Basil’s Bar’s Hurricane David
1 ounce strong white rum (Wray & Nephew brand if you can find it)
1 ounce vodka
1 ounce dark rum
½ ounce Kahlua
½ ounce lime juice
½ ounce simple syrup
Combine in a shaker with ice, shake hard, and serve in a rocks glass on ice with lime wedge and local Mustique floral garnish.
The Pimm’s Cup is the definitive summer drink of the Brits, thrown back by the rosy glassful since the middle of the 19th century. The refreshing highball is served at practically every posh event in England, from the Henley Royal Regatta to the Chelsea Flower Show, but it’s most inextricably tied to tennis’ Wimbledon tournament (The All England Lawn Tennis Club, Church Road, Wimbledon).
A Pimm’s Cup is also a wonderfully easy drink to assemble, especially after a trip to the farmer’s market, with the cool cucumber and bright strawberry highlighting the spirit’s aromatic botanical character. Here’s the official recipe as served in Wimbledon’s stands.
Wimbledon’s Pimm’s Cup
1 ½ ounces Pimm’s No.1
2 strawberry halves
2 orange wheels
2 cucumber slices
Sprig of mint
5 ounces lemonade
Fill a highball glass with ice cubes. Pour in the Pimm’s No.1. and lemonade. Add strawberries, orange and cucumber and stir. Top with a sprig of mint and serve with a paper straw.
Mexico City has become an international hot spot for cocktail culture, drawing on the region’s deep history of producing artisanal mezcals and tequilas. For a dose of old-school sophistication, head up to the St. Regis’ wood-paneled King Cole Bar (Paseo de la Reforma 439, Colonia Cuauhtémoc, Mexico City 06500).

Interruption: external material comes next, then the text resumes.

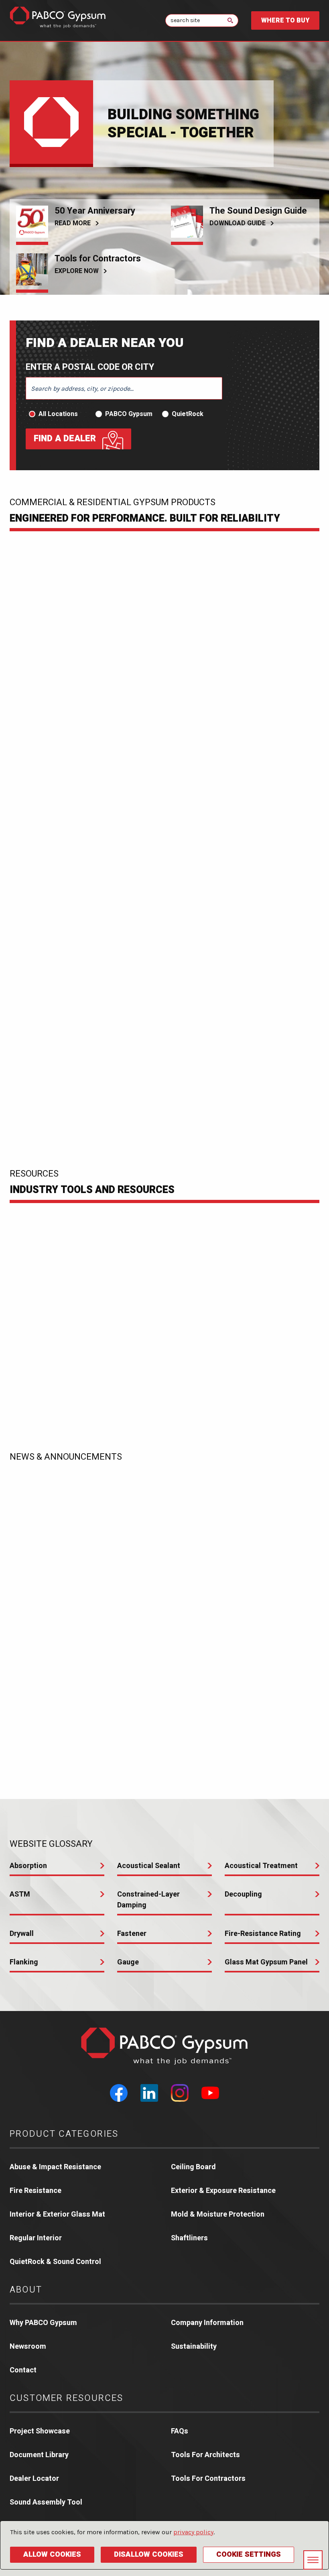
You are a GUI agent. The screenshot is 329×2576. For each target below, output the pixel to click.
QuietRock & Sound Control (55, 2261)
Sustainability (194, 2346)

The signature drink, Sangrita Maria, is a piquant but lighter-bodied take on a Bloody Mary, with mezcal and pasilla pepper supplying smoky depth. The ideal leisurely summer lunch cocktail.
St. Regis Mexico City King Cole Bar’s Sangrita Maria
¼ ounce chile pasilla purée
½ ounce mezcal
1 pinch black pepper
1 pinch salt
5 dashes Worcestershire sauce
5 dashes Maggi seasoning sauce
½ ounce lemon juice
8 ½ ounces cold tomato juice
1 lemon wedge, for garnish
For chile pasilla purée, blend a pasilla pepper with a little water. Mix all of the ingredients in a tall 12-ounce glass rimmed with agave salt. Garnish with the lemon wedge.